Key Words: chemotherapy, immunotherapy, mesothelioma, quality score, systematic review, meta-analysis

Abbreviations: cisplatin CDDP; vinblastine VBL; interferon INF; interleukine 2 IL-2; mitomycin C MMC; doxorubicin Doxo; ifosfamide Ifo cyclophosphamide CPA; bleomycin Bleo; hyaluronidase Hyal; global quality score QS; internal validity IV; external validity EV; response rate RR; confidence interval CI

 

Received: 19 September 2003; Accepted: 11 November 2003; electronically published: November 2003

 

Summary

Malignant mesothelioma is a tumour with increasing incidence, for which treatment remains debatable. Different chemotherapy regimens have been tested in phase II studies. The aim of the present report is to update the results of a previous meta-analysis to identify new chemotherapy regimens which could be selected for future randomised trials. Ninety-five articles corresponding to 100 treatment arms, published between 1983 and 2003, were eligible for the analysis. A qualitative evaluation was performed using the ELCWP methodological quality scale. No statistically significant difference in term of methodological score was found between the positive and potentially positive (upper limit of the 95% confidence interval (CI) for the response rate (RR) > 20%) and negative studies (median: 57.3% versus 56.7%; p = 0.68), allowing us to perform an aggregation of the results of the different studies.
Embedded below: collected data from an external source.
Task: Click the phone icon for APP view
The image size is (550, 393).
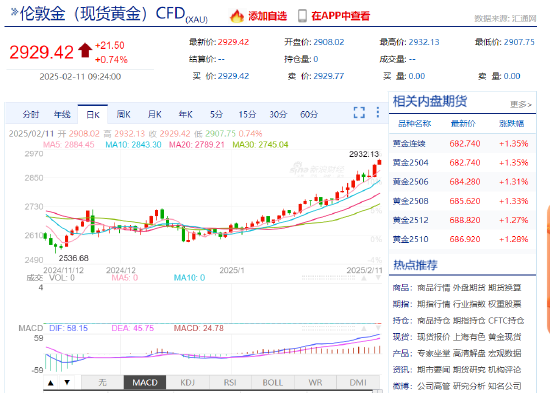Action: (x=302, y=16)
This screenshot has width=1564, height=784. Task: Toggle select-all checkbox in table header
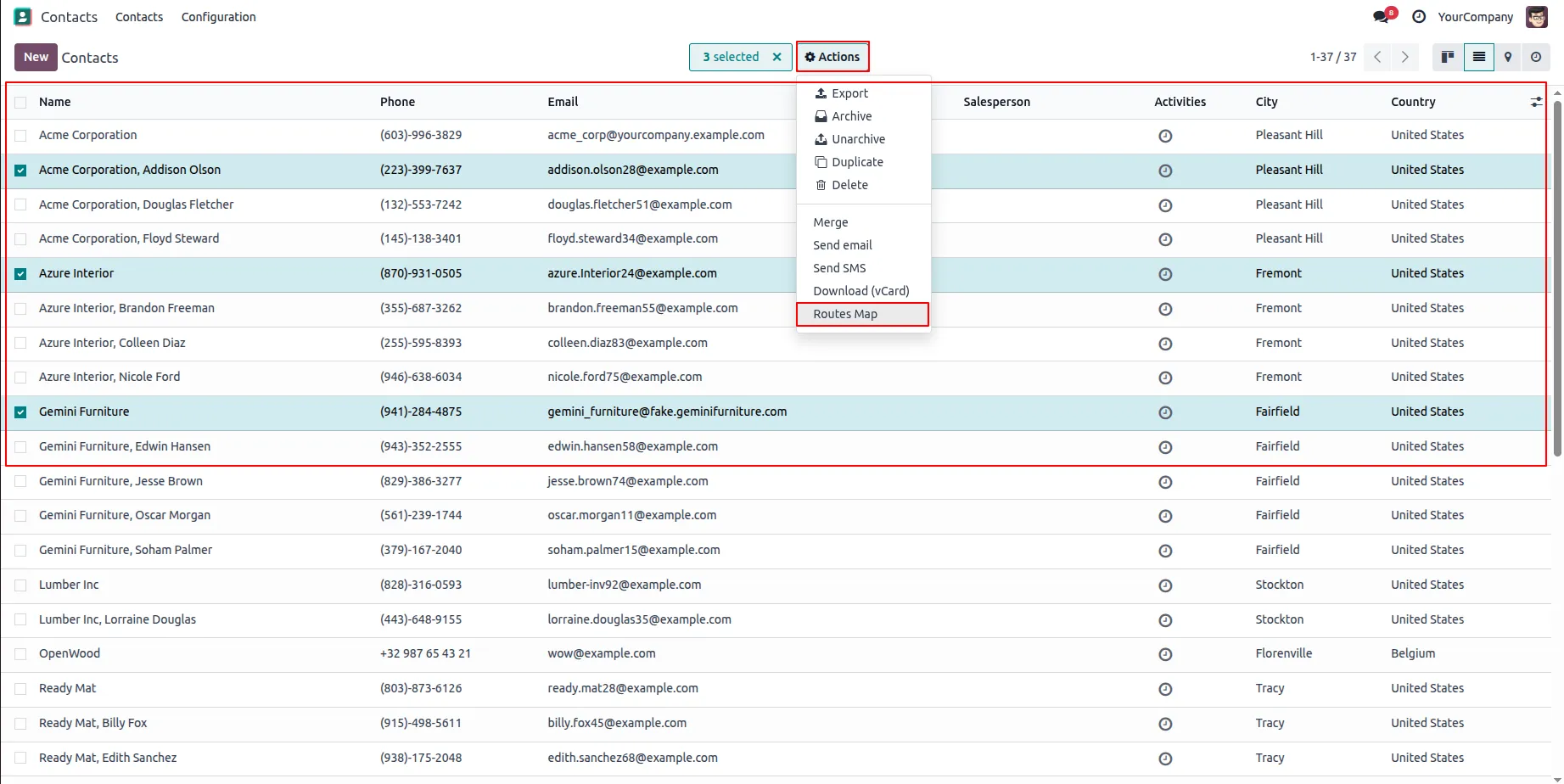point(20,103)
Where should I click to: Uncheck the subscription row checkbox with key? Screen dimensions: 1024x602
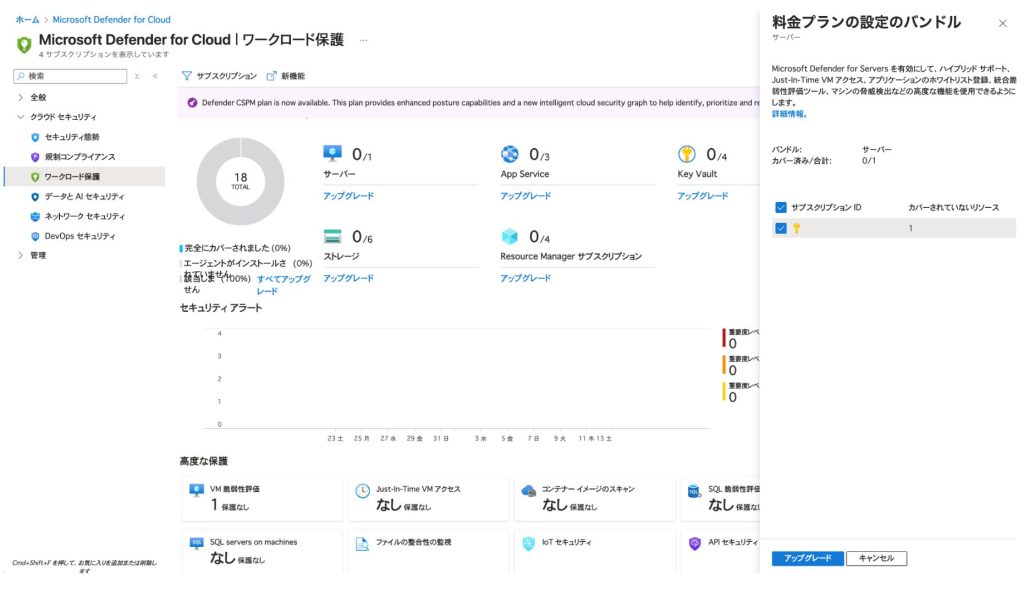[x=781, y=228]
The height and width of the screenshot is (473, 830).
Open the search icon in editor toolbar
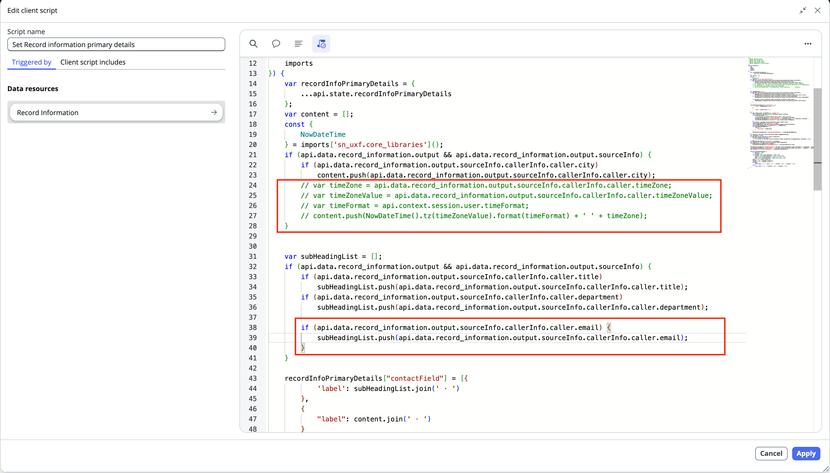254,44

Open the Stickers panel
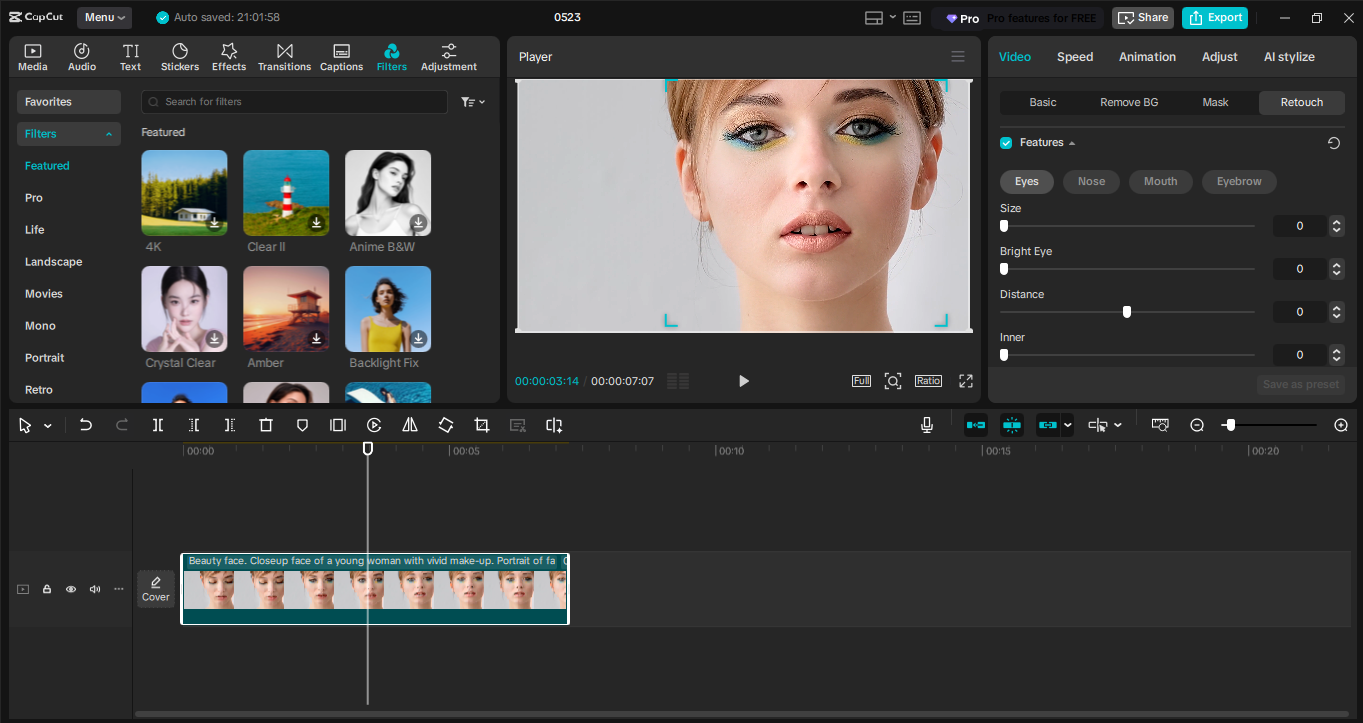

We found that the most active combination regimens, in terms of response rate are cisplatin plus doxorubicin (RR 28.5%), gemcitabine (RR 29.8%) or etoposide (RR 27.1%). When single agent therapy is considered, cisplatin seems to be the most active single agent (RR 17.0%). No other endpoints such as survival, toxicity or quality of life could be meta-analysed, due to the lack of data in the publications. Cisplatin plus doxorubicin, gemcitabine or etoposide appear as the most active regimens in the treatment of malignant mesothelioma. These results must be interpreted in the context of the recently published phase III trial demonstrating a significant survival advantage of cisplatin plus pemetrexed on cisplatin monotherapy.

 


I. Introduction

The incidence of malignant mesothelioma is expected to rise in the next few years, due to increased asbestos exposure during the last decades (Driscoll et al, 1993). Few treatments have demonstrated activity against this disease. The beneficial survival impact of surgery, pleurectomy or extrapleural pneumonectomy, has never been proven in randomised trial. Only a minority of the patients are eligible for these treatments (Sugarbaker et al, 1991), whose mortality and morbidity can be considerable. The efficacy of radiotherapy is not proven (Ong and Vogelzang, 1996).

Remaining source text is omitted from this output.